The fault is not the Pentagon’s. As Aaron Wildavsky long ago explained, politics, particularly the democratic sort, is a competition of plans. Success depends on the power to implement plans, not their content. Implementing present plans requires a victory in today’s political fight. The future budget plans attached to this years’ tend to serve as weapons in that fight. They are, that is, as much sales literature as prediction. And even if they are honest, implementing future plans with today’s words, however official, is essentially impossible. The further into the future you plan, the more the political actors change, and the sillier plans become. If every plan in life is a tiny prayer, it’s especially true in politics.

*Spinney has a good essay discussing the failures of FYDPs and Quadrennial Defense Reviews in a brief new essay collection from the Center for Defense Information, The Pentagon Labyrinth: 10 Short Essays to Help You Through It. The book should be useful to new defense analysts. It gives the basics about the Pentagon, particularly its budget, in short, clear essays. The contributors are mostly from the grizzled defense reform crowd, whose heresies are badly needed in today’s defense politics.
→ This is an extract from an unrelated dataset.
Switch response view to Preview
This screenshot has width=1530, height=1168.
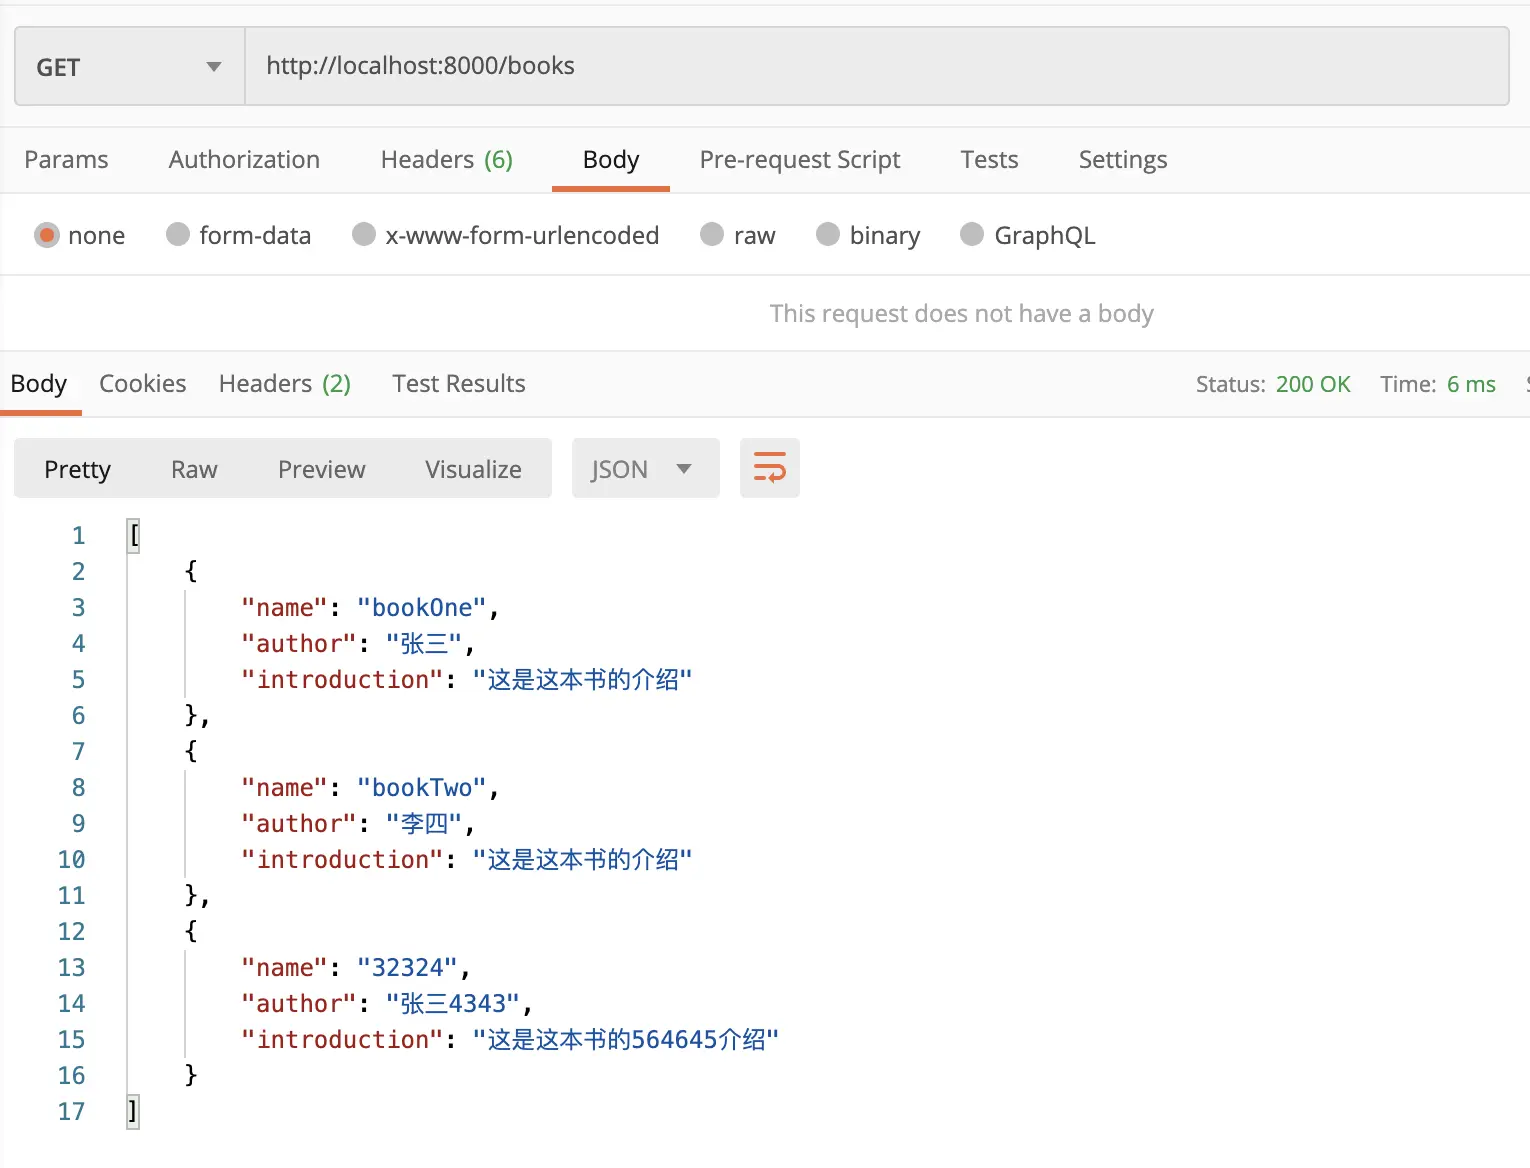321,469
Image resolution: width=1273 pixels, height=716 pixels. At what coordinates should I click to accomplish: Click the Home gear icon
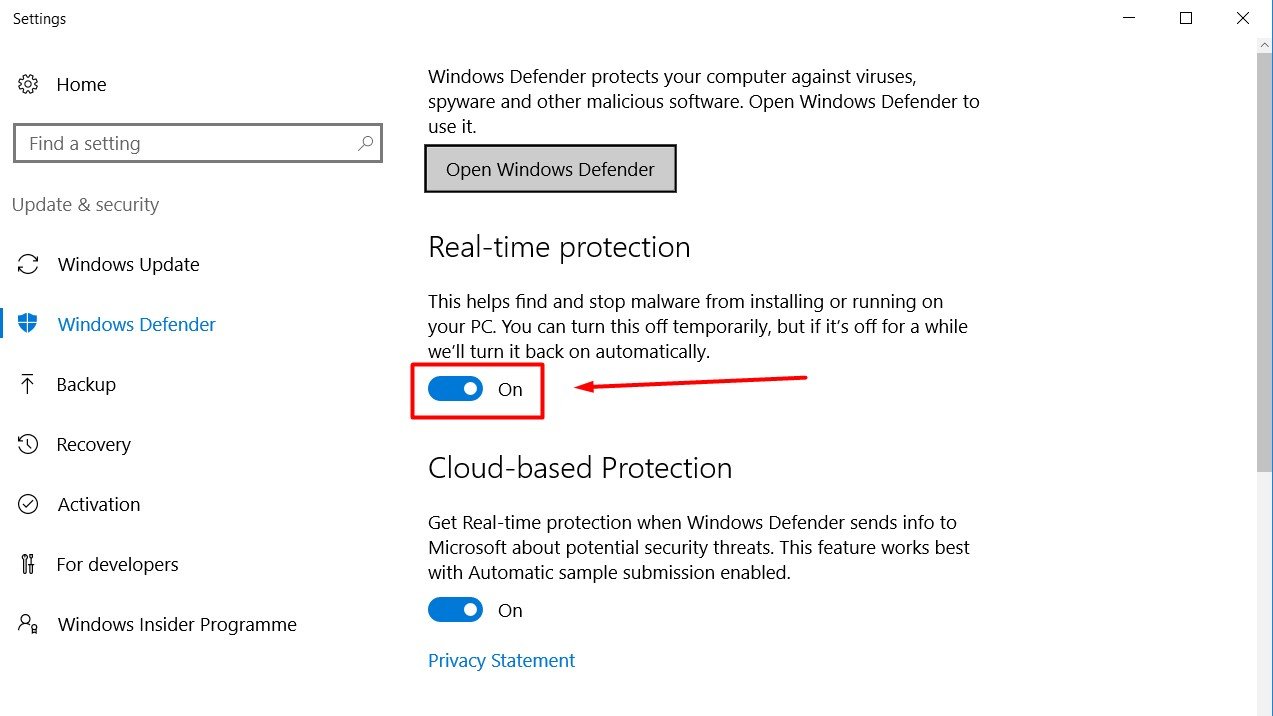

The book distils much of their long experience in cutting through the misinformation that surrounds defense policy.

My only complaint is that the essays tend to blame policy failures on the foolishness or self-interest of policy-makers rather the political incentives that make those predictable human behaviors destructive. To learn about the politics that cause these outcomes read Harvey Sapoksly, Thomas McNaugher, Warner Schilling and Arnold Kanter.